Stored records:
........

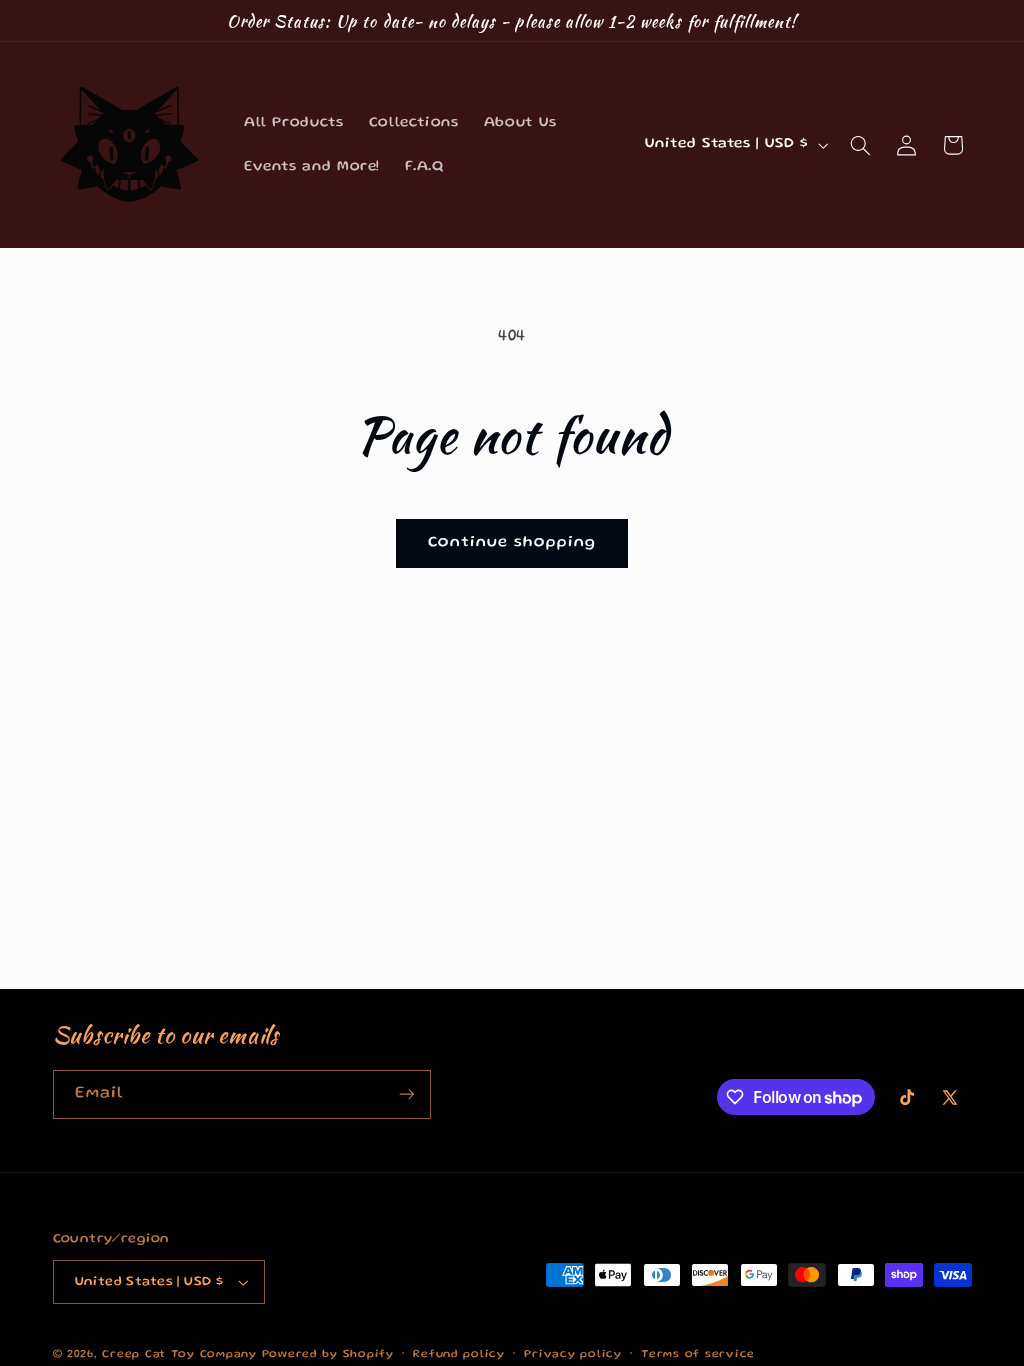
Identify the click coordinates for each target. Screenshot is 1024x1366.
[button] (860, 145)
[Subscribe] (406, 1094)
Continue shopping (512, 543)
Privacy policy (572, 1355)
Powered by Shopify (328, 1355)
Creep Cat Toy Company (179, 1355)
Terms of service (698, 1355)
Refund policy (459, 1355)
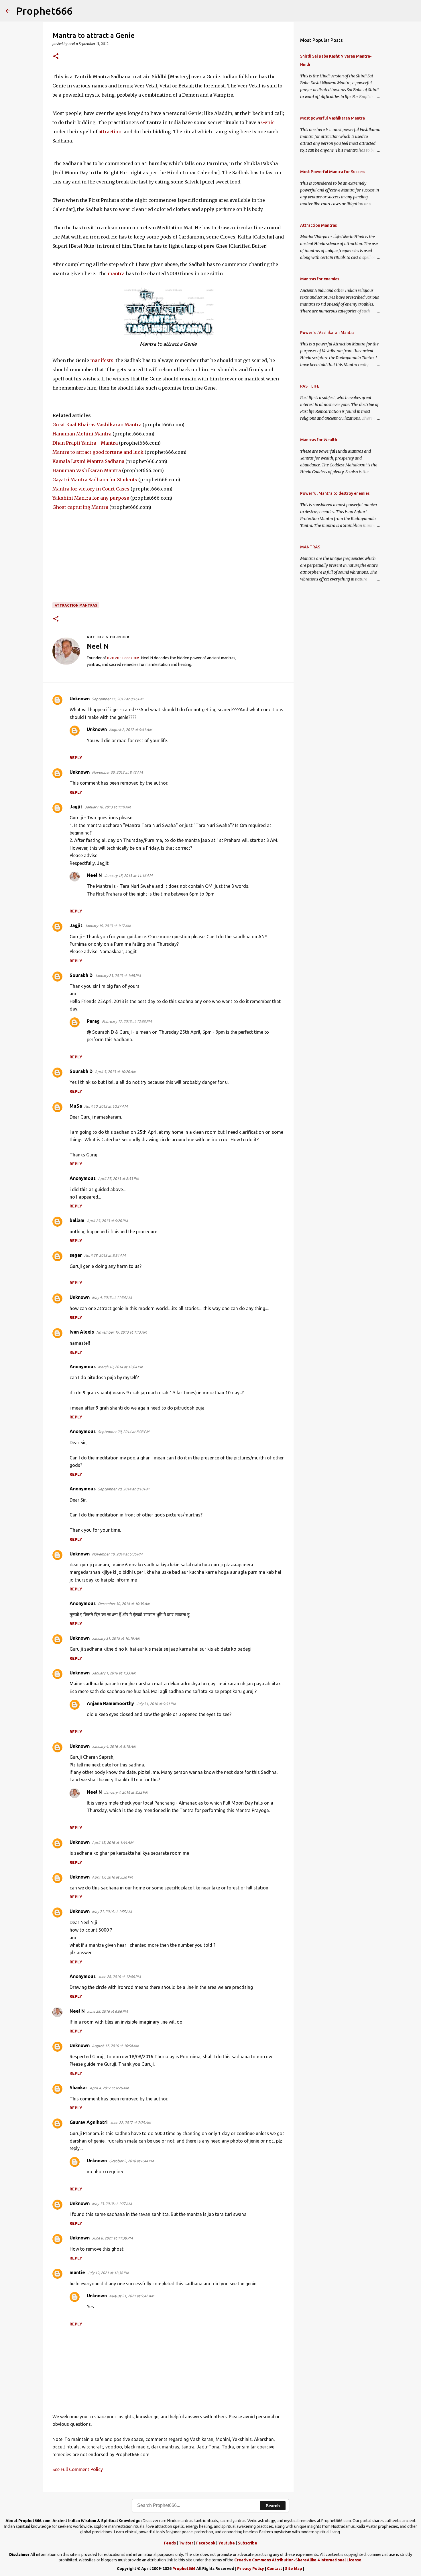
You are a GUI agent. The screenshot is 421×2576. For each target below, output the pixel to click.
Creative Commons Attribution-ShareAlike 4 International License (297, 2560)
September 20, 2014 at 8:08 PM (123, 1432)
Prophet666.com (123, 658)
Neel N (94, 875)
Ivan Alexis (82, 1331)
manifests (101, 360)
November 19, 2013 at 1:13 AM (121, 1332)
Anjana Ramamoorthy (110, 1703)
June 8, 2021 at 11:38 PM (112, 2238)
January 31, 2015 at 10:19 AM (116, 1638)
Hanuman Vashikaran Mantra (86, 470)
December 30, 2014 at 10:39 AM (124, 1604)
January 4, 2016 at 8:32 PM (126, 1792)
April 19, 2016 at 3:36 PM (112, 1877)
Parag (93, 1021)
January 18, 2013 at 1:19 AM (108, 807)
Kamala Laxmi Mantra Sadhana (88, 461)
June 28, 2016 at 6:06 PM (107, 2011)
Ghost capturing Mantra (80, 507)
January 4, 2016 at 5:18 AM (114, 1746)
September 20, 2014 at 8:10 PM (123, 1489)
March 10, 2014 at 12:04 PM (120, 1367)
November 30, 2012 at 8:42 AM (117, 772)
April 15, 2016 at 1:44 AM (112, 1842)
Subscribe (247, 2543)
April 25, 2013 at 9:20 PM (107, 1221)
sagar (76, 1255)
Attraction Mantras (76, 605)
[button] (55, 56)
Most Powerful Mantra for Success (332, 171)
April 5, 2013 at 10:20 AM (115, 1072)
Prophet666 (44, 11)
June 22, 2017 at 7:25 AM (130, 2122)
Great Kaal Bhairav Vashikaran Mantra (96, 424)
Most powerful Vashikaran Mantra (332, 118)
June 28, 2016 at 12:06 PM (119, 1977)
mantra (116, 273)
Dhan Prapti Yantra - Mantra (85, 443)
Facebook (205, 2543)
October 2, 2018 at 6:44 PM (131, 2161)
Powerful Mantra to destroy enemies (334, 493)
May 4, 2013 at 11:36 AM (112, 1297)
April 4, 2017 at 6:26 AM (109, 2088)
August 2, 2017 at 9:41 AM (130, 730)
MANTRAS (310, 547)
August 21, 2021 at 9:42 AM (131, 2296)
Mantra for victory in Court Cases (90, 489)
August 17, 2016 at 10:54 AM (115, 2046)
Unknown (80, 698)
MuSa (76, 1106)
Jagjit (76, 806)
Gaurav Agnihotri (89, 2122)
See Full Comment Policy (77, 2469)
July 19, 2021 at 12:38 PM (108, 2273)
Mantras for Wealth (318, 439)
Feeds (170, 2543)
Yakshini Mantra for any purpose (90, 498)
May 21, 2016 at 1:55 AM (112, 1911)
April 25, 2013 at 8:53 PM (118, 1178)
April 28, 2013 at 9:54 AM (104, 1255)
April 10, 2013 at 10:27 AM (105, 1106)
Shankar (78, 2087)
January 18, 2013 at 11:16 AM (128, 875)
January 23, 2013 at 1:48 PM (118, 976)
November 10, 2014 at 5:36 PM (117, 1554)
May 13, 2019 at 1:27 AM (112, 2204)
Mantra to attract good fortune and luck (97, 452)
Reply (76, 757)
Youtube (226, 2543)
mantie (77, 2272)
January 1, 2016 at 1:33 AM (114, 1673)
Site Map (293, 2568)
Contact (274, 2568)
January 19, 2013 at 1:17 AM (108, 926)
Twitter (186, 2543)
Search (273, 2505)
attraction (110, 131)
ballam (77, 1220)
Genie (268, 122)
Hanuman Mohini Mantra (81, 434)
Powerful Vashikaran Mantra (327, 332)
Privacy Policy (250, 2568)
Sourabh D (81, 975)
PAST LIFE (309, 386)
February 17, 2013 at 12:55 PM (127, 1021)
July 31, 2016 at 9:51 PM (156, 1704)
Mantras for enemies (319, 279)
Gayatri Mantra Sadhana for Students (94, 479)
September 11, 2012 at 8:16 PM (117, 699)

........

Your assignment: Count each line above that has the word "Sadhana" in it, and write down nothing but the total.

Answer section: 2